Virginia Tech 27, West Virginia 13
by Will Stewart,, 10/31/98

Click here for the game recap with stats

Going into this game, there were three subplots, or three questions to be answered:

  1. Could the Hokie defense control the West Virginia offense?
  2. Could Tech's depleted offense, buoyed by the return of Al Clark, score points on West Virginia's porous defense?
  3. Would the Tech special teams or defense help out by scoring a touchdown?

The answers? Yes, yes, and yes.

The worry-wart in me thought that it might take all three ingredients for a Hokie victory. In retrospect, I'm not sure that all three were required, but Tech got all three, anyway, and the result was a comfortable two-touchdown win that put Tech's season back on track.

Highlights of the game were a special teams touchdown, a sterling-silver game by the injured Ricky Hall, a good game by a gimpy Al Clark, and the emergence of Ike Charlton against an offense that finally tested him - and found out to their regret that he is worthy.

The Game

The two teams traded punches in the first half and went into the locker room with the Hokies holding a slim 17-13 lead.

Tech's defense slammed the door on WVU's potent offense in the Mountaineers' first two possessions, but the Hokies weren't having much luck on offense, either. Al Clark looked good, but Tech wasn't able to move the ball consistently.

The first score was the all-important special teams score, which came on a blocked punt by Marcus Gildersleeve and a return of the block for a TD by Ricky Hall, who scooped the ball effortlessly out of the air on a clean bounce.

WVU responded with a long drive for a TD. It wasn't easy, but the Mountaineers picked up the first downs when they had to, including a fourth down conversion on a beautiful play call that saw WVU QB Marc Bulger roll out and hit the fullback for a long gain. The Mountaineers then scored on a pass to the tight end, who was well-defended by John Engelberger, but to no avail. After a blocked extra point, Tech still had the advantage, 7-6.

Tech responded with a field goal, and then WVU effortlessly shredded the Tech defense for an easy touchdown on a four-play drive. Hokie faithful, me included, wondered if the WVU offense was getting on track, and if they were about to put up 30+ on the vaunted Tech defense.

I didn't really see any poor plays or strategy on the part of the Tech defense during WVU's two TD drives.  What I did see was a great WVU offense that was spreading the field and using a stable of talented players to full advantage. 13-10, WVU.

The Hokies answered with a much-needed drive that culminated in Clark tossing a 40-yard score to Angelo Harrison. Harrison made a great one-on-one play, taking what was essentially a jump ball away from the staggering WVU defensive back, who fell to the turf as Harrison trotted into the end zone.

The two teams had scored 30 points in just under 24 minutes, and it was questionable whether the Hokies could keep up in a shootout with the Mountaineers. Tech's two TD's had come off of unlikely, spectacular plays, and I didn't think Tech could keep it up.
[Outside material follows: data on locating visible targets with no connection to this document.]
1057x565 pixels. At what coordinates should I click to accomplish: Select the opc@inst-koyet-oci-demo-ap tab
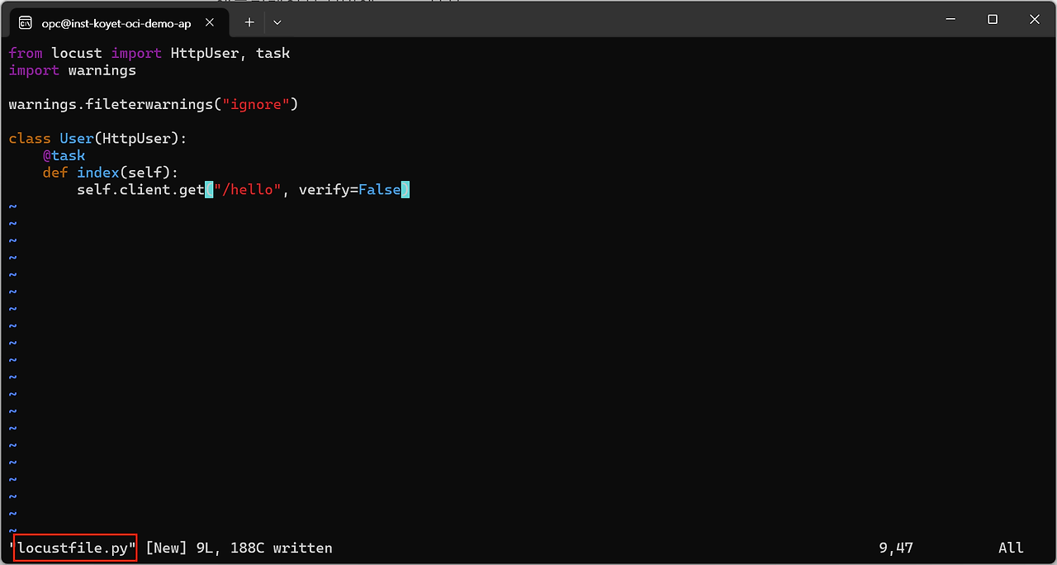click(x=116, y=23)
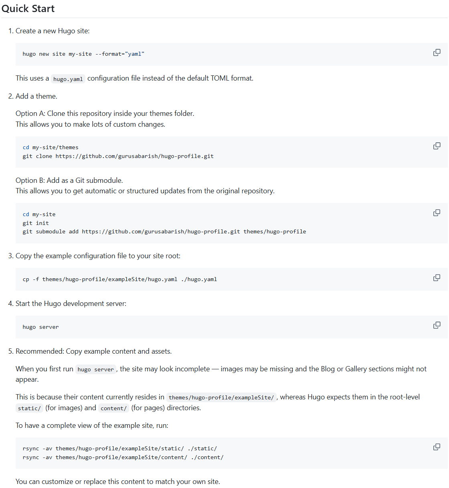This screenshot has height=488, width=449.
Task: Click inside the hugo new site code block
Action: 231,54
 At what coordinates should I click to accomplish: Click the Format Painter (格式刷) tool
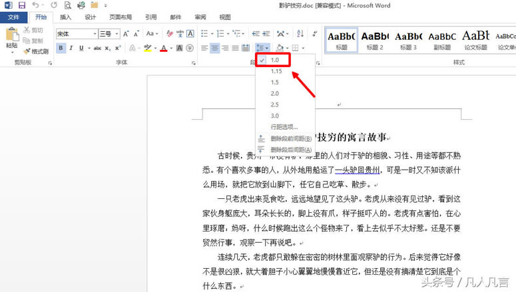pos(35,51)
On the other side of the ball, Bulger was a surgical 10-11 passing, and after a slow start, WVU was making it look easy.

At that point, the Hokie defense started to get its feet back under it. The rest of the half played out with no more points being scored, and Tech went to the locker room to applause, holding a 17-13 edge.

The Pivotal Third Quarter

Tech didn't do itself any favors by starting off the second half with a limp offensive effort that gave the ball back to the Mountaineers after just a few plays.
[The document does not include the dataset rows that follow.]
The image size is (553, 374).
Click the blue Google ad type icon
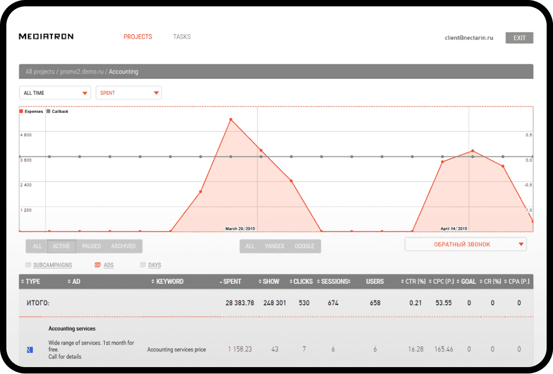(x=30, y=350)
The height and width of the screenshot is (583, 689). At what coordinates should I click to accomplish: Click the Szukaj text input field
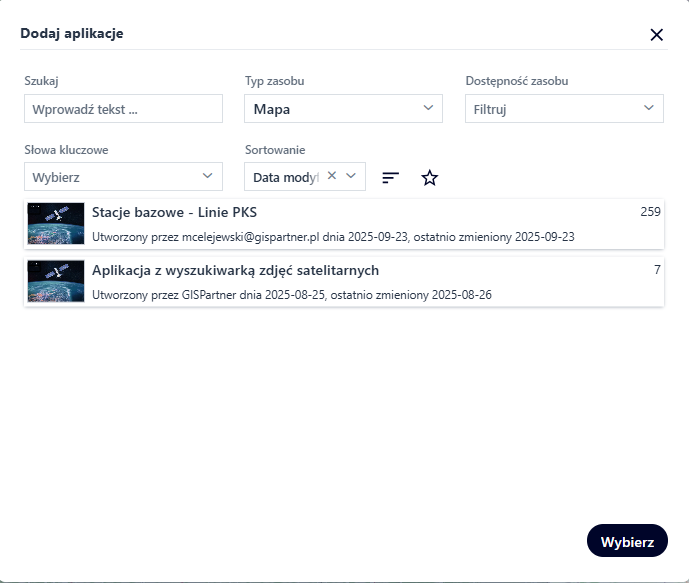click(x=123, y=109)
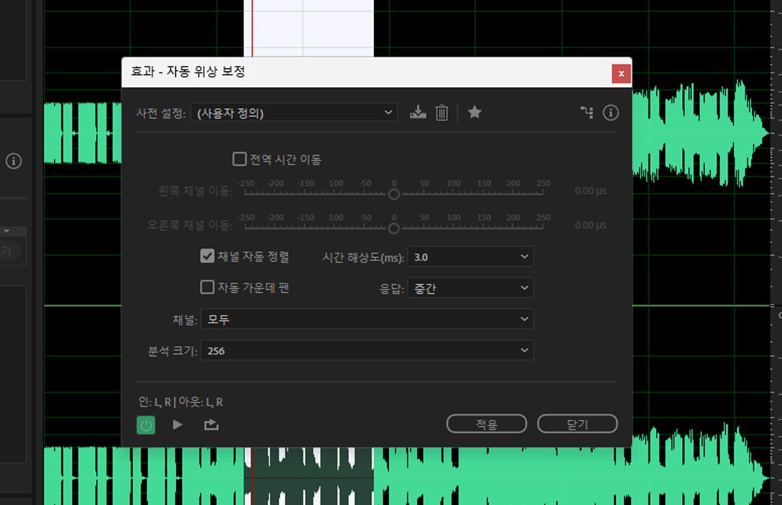The width and height of the screenshot is (782, 505).
Task: Click the 왼쪽 채널 이동 slider handle
Action: coord(394,194)
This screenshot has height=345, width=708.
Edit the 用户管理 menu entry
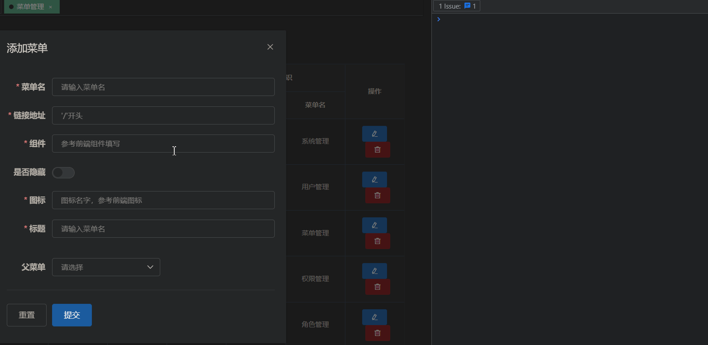374,179
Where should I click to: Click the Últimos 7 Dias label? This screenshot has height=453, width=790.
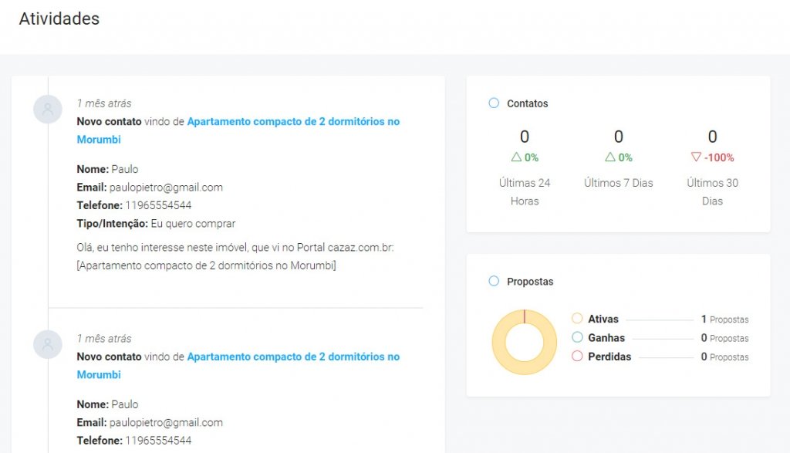click(619, 183)
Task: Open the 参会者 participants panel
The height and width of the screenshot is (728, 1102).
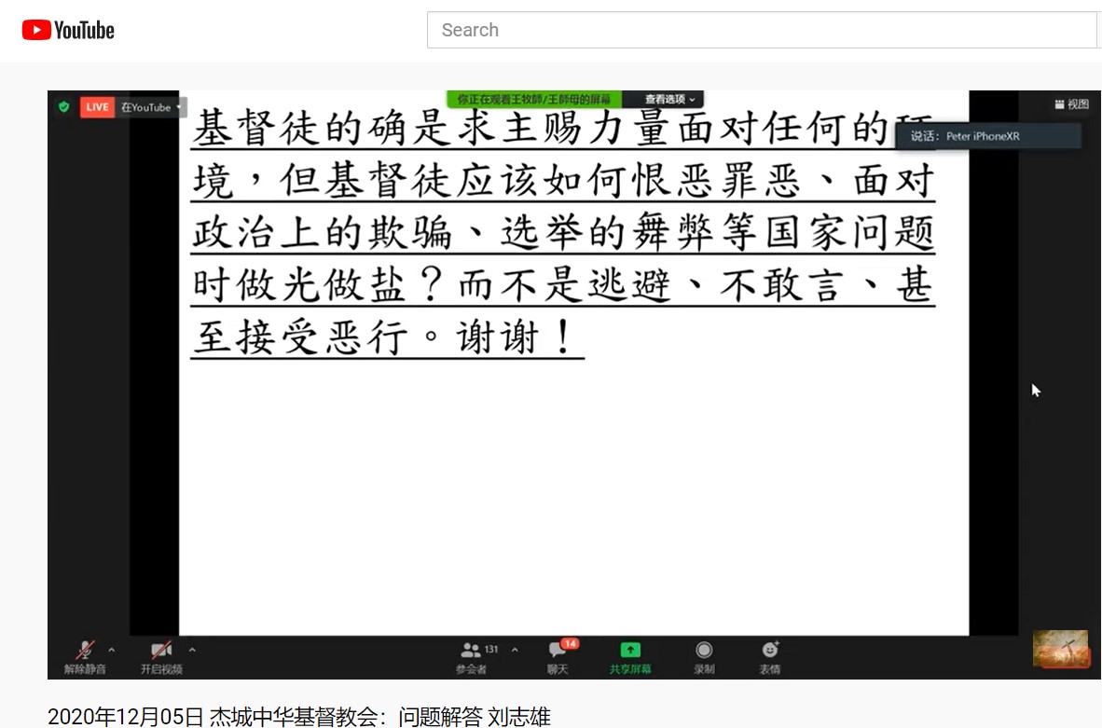Action: point(472,651)

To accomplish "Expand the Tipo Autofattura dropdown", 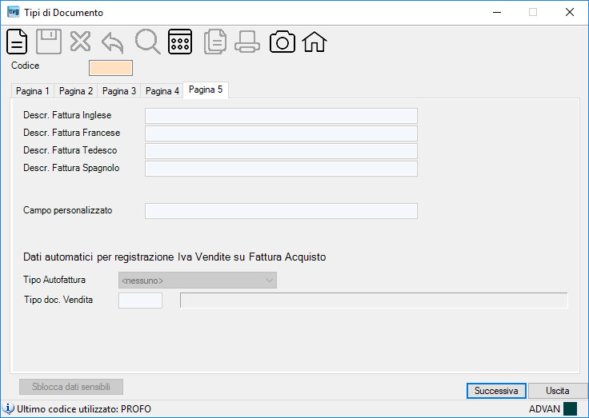I will tap(198, 281).
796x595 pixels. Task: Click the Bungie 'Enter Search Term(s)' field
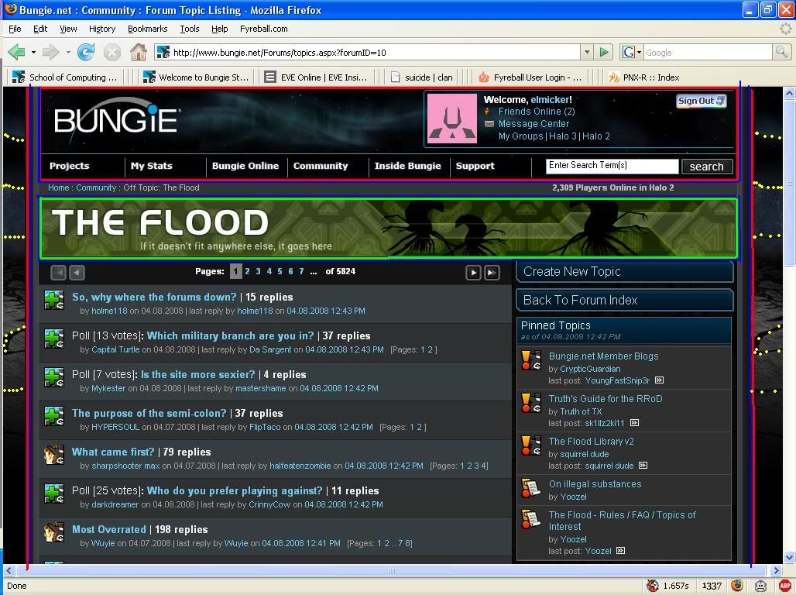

WVU marched down the field to a first down at the Hokie two-yard line, aided by a personal foul call on Tech defensive end Corey Moore, who pushed Marc Bulger to the ground after Bulger had gotten rid of the ball.

The TV announcers called Moore's shove "cheap," but I think there's a big difference between a cheap (read: dirty) play and a play that's not very smart. Corey's shove was the latter.
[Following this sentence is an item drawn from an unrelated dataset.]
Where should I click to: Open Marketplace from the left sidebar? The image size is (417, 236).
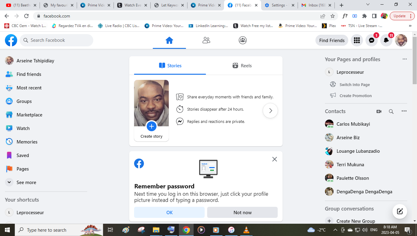[x=29, y=115]
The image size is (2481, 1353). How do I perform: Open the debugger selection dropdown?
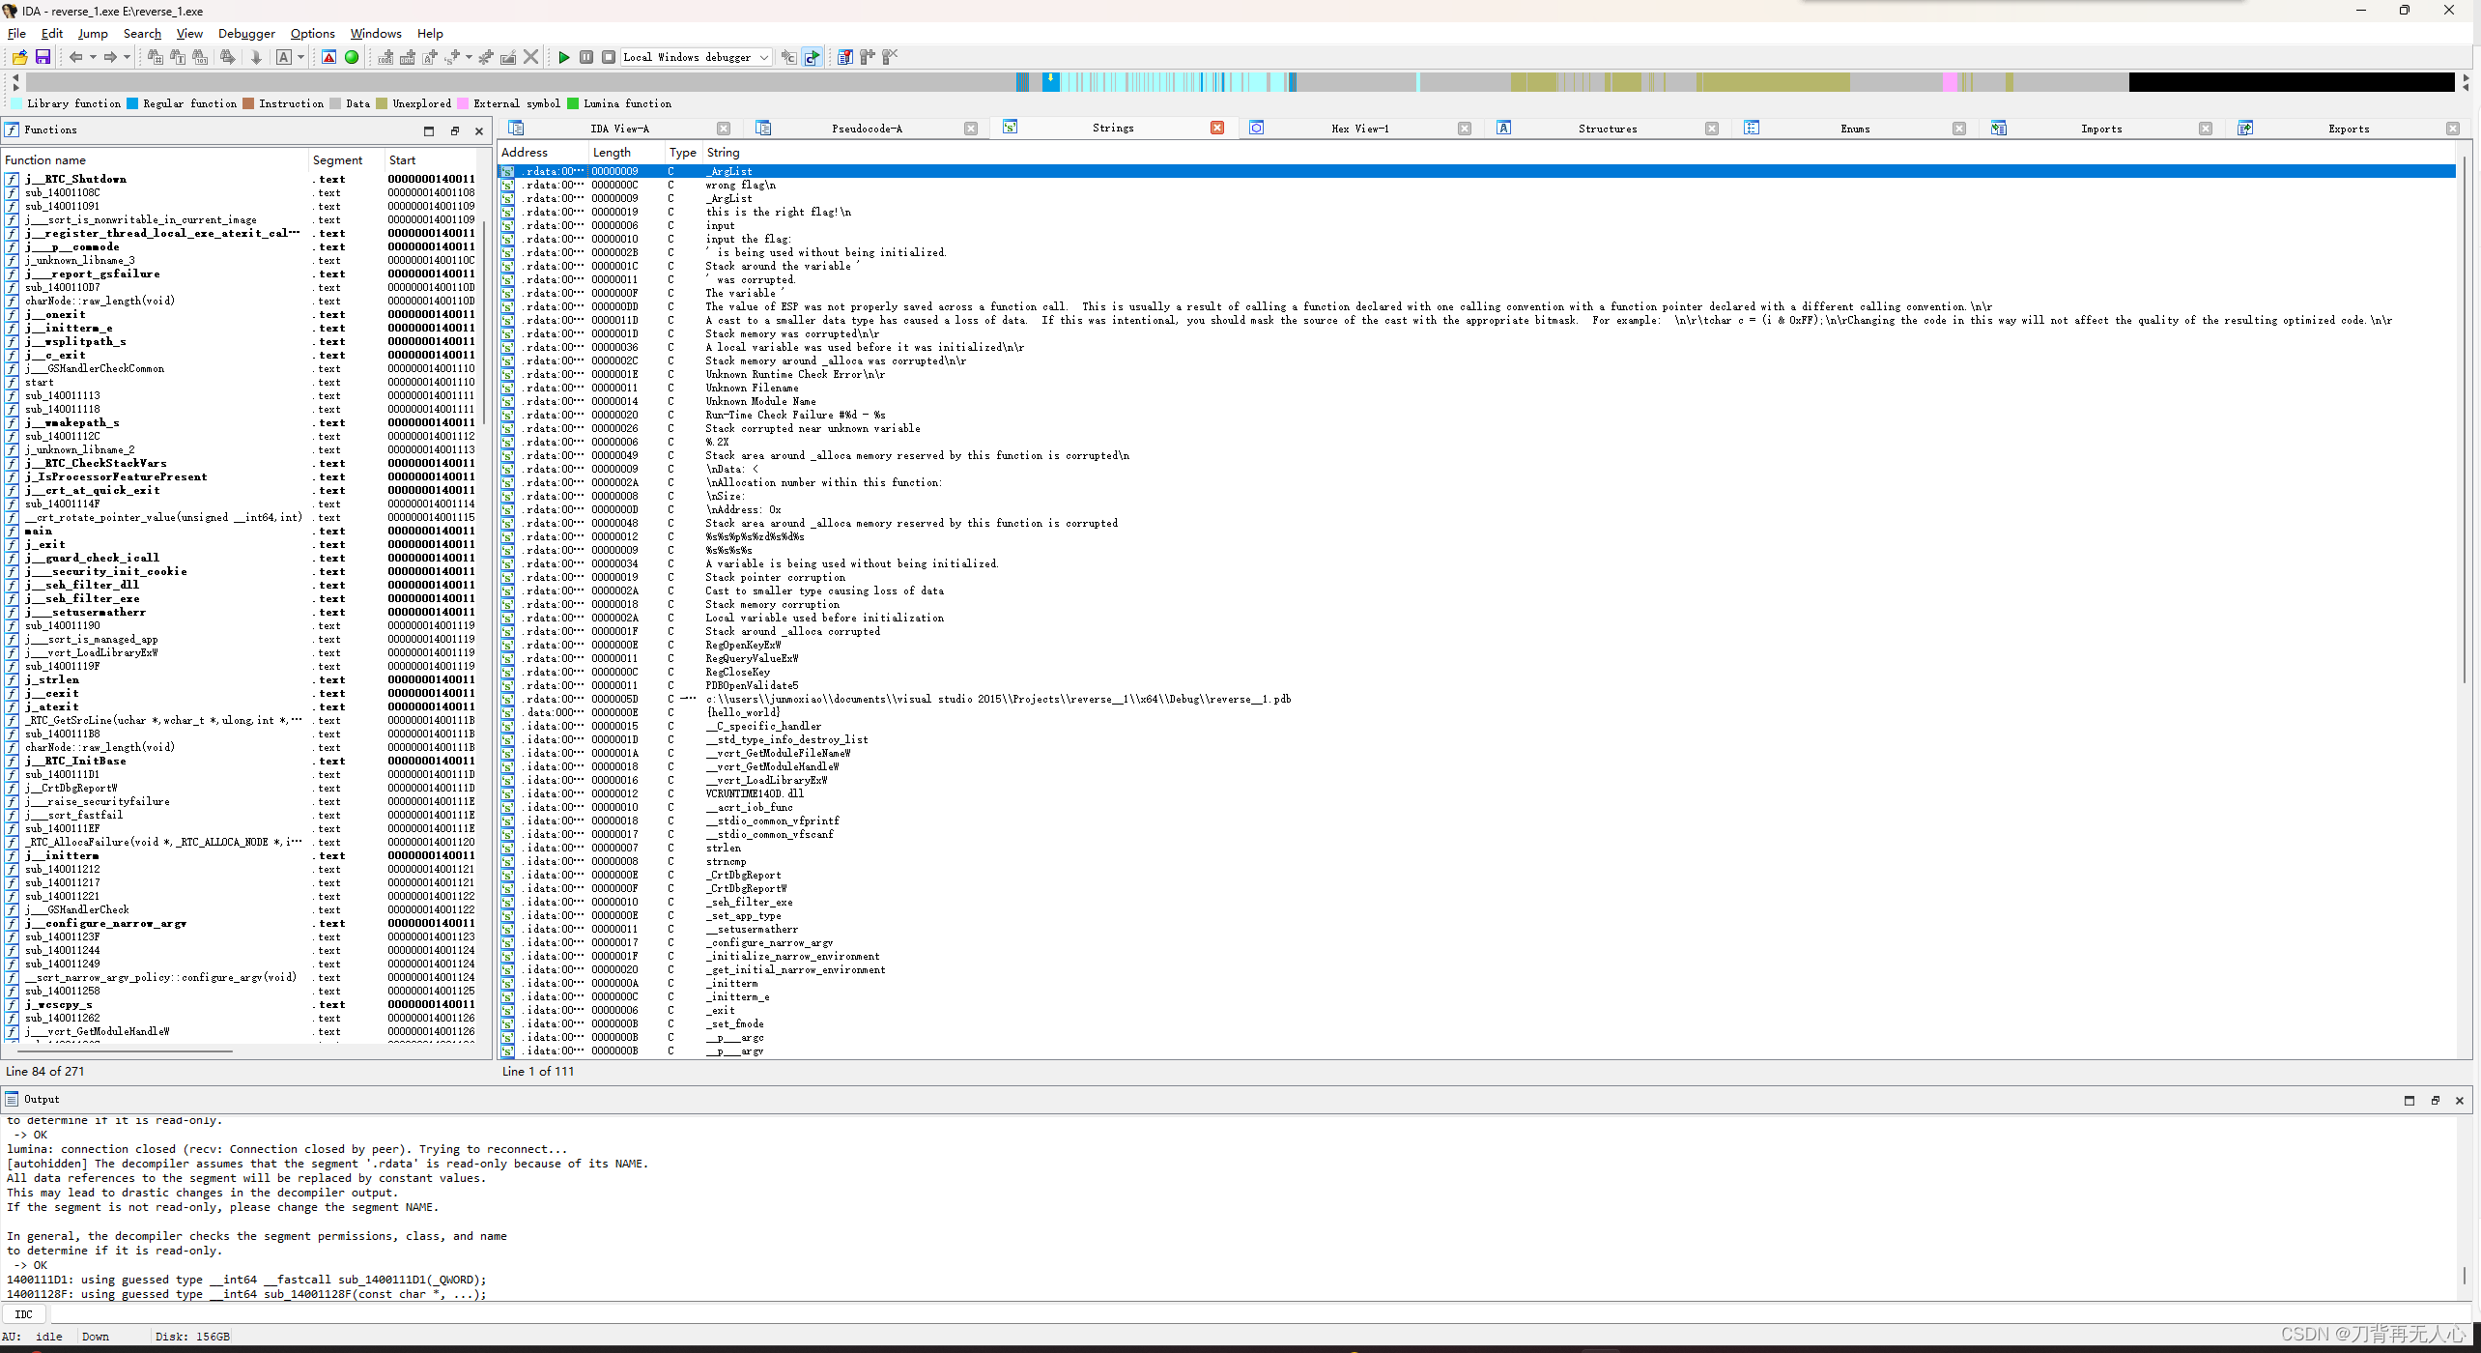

But hey, can you blame the guy? He has been getting held and tackled by opposing linemen on nearly every play this year, so forgive him if he got a little close to Bulger and got excited that he was still standing up when he did, instead of being dragged to the turf by a lineman pulling his jersey. Memo to the Big East refs: start calling holding, will ya?

I noticed that after Moore's shove, which wasn't particularly vicious, Bulger didn't do anything good the rest of the game. As a matter of fact, he fell apart.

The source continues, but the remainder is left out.